Simply: a lot of us are poorer. We have less disposable income. On a practical level, this changes our spending habits. We might be less inclined to pay a premium for clothes made fairly, or not have the bandwidth to be able to make such a decision. Sustainability marketing isn’t as effective if all consumers are looking for is a cheap sparkly dress to cheer them up. But it’s not just about the clothing that we’re able to buy. I think the cost of living crisis has taken the sheen out of sustainability too. It’s lost its glamorous edge.

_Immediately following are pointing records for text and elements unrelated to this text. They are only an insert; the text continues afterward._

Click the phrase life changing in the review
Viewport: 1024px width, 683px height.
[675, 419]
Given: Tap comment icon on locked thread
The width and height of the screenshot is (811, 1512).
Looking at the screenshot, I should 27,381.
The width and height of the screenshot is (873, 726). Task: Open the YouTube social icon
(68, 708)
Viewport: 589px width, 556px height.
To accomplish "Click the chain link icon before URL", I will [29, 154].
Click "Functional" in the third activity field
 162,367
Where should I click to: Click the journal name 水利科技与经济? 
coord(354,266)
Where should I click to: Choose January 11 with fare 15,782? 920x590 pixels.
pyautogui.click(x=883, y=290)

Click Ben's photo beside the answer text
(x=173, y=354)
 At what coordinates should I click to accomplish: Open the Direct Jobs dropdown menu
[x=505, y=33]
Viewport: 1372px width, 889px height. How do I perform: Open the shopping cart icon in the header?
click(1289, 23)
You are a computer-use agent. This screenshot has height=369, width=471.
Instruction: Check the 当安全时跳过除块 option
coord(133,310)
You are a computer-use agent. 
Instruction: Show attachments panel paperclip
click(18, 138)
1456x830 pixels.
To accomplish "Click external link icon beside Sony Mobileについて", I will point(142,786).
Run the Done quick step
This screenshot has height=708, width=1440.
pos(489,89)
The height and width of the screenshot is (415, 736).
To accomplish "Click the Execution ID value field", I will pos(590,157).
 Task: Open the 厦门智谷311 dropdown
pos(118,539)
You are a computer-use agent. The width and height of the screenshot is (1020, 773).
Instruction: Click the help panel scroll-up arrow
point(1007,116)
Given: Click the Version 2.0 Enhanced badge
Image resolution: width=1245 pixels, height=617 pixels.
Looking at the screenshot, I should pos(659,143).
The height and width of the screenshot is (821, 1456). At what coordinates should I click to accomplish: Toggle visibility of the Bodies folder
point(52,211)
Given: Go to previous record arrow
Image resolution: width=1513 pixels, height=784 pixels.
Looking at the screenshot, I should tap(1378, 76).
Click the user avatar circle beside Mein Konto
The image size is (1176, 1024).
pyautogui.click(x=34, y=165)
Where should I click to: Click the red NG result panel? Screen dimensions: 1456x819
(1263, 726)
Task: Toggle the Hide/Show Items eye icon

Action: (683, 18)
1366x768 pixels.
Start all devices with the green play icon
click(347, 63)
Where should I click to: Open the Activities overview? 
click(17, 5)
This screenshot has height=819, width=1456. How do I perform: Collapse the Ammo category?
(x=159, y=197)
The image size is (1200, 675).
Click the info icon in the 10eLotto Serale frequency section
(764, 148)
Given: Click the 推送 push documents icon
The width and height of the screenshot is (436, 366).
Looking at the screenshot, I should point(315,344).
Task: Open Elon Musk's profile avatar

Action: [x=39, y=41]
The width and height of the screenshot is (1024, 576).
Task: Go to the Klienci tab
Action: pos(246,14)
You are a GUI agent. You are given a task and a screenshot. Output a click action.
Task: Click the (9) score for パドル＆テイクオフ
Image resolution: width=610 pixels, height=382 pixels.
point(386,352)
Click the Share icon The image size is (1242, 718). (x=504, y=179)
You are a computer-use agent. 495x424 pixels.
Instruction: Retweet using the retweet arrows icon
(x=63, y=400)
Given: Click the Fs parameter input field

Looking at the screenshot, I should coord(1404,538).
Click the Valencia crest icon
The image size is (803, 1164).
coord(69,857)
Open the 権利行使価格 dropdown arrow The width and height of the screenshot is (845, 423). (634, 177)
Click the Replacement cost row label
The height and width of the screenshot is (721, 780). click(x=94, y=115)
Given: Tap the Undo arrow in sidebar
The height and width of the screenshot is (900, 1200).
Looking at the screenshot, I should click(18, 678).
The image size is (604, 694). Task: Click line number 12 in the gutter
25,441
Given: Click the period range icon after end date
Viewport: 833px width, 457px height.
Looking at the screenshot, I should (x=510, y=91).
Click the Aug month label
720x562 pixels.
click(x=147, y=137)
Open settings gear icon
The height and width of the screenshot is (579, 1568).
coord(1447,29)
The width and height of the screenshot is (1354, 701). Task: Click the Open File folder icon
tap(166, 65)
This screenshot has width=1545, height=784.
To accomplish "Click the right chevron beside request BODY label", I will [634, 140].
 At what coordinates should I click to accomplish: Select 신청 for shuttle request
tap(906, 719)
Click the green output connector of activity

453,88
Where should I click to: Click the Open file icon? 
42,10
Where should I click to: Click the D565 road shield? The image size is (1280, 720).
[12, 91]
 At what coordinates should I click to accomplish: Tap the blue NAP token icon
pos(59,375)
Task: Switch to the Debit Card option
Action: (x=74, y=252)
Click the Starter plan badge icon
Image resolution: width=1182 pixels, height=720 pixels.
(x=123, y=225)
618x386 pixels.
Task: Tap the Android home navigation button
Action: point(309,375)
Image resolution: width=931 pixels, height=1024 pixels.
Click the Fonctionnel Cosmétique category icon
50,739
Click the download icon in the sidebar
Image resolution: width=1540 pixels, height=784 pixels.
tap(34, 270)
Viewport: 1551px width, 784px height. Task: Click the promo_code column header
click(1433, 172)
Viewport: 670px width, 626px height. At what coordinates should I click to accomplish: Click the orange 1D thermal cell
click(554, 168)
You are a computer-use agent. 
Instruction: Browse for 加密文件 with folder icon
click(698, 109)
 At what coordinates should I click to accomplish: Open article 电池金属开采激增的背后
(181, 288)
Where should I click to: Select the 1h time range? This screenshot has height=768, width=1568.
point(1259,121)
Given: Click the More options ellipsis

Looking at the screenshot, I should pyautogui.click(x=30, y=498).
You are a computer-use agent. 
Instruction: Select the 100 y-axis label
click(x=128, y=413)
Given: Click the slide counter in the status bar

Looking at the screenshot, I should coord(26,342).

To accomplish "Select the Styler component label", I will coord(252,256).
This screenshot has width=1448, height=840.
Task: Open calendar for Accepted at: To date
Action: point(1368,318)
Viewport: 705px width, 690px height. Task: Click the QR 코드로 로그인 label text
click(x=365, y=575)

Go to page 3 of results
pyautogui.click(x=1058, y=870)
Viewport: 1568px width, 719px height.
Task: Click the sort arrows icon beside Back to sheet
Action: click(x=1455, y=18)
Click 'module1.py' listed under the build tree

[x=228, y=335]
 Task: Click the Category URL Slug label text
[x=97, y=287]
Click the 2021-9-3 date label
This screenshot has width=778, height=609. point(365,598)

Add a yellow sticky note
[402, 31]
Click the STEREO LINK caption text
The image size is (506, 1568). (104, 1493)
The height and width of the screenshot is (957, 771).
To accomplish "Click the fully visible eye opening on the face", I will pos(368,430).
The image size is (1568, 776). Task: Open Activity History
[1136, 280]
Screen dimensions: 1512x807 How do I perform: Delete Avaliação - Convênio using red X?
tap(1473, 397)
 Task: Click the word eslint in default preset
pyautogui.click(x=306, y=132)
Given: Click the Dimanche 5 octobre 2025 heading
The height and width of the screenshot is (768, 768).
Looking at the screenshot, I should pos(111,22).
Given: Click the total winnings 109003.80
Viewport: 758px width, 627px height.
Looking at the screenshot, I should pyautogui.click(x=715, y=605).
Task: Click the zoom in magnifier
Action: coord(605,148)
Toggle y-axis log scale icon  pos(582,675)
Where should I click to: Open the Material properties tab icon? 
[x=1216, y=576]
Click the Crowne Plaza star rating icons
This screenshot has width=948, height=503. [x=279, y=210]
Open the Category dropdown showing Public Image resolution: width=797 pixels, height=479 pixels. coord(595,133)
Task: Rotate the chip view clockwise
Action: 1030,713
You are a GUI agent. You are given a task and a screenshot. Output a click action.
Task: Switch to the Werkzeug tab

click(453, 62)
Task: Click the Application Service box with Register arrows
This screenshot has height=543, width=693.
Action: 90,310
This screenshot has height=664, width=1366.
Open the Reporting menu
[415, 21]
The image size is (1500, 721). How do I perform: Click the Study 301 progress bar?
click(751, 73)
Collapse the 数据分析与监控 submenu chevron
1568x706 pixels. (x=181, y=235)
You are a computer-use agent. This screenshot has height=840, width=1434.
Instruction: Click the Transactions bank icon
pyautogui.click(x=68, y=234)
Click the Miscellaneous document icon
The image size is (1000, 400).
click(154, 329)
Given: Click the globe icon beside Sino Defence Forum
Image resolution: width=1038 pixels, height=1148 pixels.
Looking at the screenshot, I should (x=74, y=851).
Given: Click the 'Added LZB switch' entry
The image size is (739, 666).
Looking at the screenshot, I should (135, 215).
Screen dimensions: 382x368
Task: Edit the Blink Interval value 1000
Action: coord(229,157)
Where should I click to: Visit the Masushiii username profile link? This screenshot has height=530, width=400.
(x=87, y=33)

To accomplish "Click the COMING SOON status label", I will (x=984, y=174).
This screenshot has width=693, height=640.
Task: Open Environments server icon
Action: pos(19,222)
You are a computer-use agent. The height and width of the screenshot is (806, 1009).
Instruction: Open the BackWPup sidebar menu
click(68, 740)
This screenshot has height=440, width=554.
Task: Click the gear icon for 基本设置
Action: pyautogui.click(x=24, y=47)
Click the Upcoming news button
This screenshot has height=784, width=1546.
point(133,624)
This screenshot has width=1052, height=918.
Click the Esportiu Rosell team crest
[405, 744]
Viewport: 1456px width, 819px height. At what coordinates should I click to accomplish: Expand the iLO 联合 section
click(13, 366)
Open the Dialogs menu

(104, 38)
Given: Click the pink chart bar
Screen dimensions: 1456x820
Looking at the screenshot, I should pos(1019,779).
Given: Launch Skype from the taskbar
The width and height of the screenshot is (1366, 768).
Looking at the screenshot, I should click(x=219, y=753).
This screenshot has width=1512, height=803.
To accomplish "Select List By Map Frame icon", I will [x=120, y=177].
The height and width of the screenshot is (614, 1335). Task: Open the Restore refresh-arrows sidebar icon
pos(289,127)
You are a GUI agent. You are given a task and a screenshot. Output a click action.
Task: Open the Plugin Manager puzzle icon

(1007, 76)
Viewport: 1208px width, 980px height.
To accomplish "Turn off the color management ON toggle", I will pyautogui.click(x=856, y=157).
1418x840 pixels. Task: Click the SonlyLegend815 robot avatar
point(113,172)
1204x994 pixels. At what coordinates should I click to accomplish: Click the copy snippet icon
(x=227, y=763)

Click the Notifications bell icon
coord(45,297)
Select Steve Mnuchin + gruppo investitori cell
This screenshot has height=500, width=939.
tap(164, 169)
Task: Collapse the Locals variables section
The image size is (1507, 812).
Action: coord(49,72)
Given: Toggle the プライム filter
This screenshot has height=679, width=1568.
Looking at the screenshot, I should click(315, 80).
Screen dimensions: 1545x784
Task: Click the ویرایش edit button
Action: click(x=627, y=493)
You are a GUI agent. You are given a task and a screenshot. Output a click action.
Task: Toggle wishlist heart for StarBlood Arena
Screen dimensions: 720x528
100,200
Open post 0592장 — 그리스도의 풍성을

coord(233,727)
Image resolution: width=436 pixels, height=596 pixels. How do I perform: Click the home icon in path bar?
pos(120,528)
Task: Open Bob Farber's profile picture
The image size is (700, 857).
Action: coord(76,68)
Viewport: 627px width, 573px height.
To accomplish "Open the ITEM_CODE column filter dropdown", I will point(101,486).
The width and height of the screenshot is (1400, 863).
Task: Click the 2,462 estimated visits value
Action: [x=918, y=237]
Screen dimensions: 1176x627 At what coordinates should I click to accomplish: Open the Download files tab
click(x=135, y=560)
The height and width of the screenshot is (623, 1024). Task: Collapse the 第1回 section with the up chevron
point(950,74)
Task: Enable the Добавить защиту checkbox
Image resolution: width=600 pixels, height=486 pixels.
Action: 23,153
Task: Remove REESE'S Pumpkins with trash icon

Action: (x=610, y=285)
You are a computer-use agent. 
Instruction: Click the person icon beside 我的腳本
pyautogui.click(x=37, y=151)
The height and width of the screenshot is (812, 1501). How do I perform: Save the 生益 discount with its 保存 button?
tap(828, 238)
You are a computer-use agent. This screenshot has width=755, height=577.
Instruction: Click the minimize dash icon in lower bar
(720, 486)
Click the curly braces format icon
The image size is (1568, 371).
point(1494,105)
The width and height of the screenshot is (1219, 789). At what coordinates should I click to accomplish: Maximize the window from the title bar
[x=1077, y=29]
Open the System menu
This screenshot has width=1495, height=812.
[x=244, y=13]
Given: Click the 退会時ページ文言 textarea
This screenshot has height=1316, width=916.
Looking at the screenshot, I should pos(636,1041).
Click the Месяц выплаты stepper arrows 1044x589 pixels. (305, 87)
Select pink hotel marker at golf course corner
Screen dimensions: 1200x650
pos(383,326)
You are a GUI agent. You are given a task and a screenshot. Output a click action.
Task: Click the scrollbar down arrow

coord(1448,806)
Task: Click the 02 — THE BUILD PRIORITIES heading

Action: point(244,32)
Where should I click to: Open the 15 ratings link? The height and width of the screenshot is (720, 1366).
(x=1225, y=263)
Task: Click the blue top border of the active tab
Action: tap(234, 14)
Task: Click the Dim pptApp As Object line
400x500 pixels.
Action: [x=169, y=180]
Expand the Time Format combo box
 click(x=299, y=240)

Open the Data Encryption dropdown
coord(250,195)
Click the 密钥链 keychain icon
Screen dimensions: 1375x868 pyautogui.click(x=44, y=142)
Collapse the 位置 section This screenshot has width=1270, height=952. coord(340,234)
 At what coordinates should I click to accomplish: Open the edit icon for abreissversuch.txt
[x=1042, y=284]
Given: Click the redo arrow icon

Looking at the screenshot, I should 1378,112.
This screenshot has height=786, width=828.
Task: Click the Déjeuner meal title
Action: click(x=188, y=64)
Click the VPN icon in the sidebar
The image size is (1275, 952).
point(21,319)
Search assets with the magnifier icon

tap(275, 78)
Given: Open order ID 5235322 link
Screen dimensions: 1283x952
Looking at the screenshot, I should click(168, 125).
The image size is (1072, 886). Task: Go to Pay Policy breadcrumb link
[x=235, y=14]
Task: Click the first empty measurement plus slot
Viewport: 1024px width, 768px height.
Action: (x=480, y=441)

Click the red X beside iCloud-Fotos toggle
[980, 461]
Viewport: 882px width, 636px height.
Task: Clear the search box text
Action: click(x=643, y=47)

Trends like sustainability and minimalism appeal to upper and middle class women for the same reasons that upper and middle class women find themselves caught up in diet culture. It’s about control. In The Beauty Myth, Naomi Wolf writes that our collective pursuit of female thinness ‘is not an obsession about female beauty, but an obsession about female obedience.’ Sustainability is the same; it’s a way to demonstrate obedience. The lifestyle is only desirable when it’s a choice. If you can’t buy ten new luxury makeup products every month, you’re poor. If you can afford that expense, but choose not to partake, you’re virtuous. You are, as all women are told they should be, in control of your impulses.
Frequenting charity shops, mending clothes, selling unwanted items online: these ‘sustainability hacks’ no longer feel like a virtue or an aesthetic. They’re another reminder of a hard, mundane life.
Really enjoyed reading this. I'm sad that the once-rampant effort towards sustainability has slowed, although the wider picture of cost of living signalling fewer purchases is helpful in any case. As an ex-Stella McCartney human, I keep my eye quite closely on this all and really wish brands would invest in people and teams to work on sustainability 'properly' rather than forget about it completely so as not to break rules.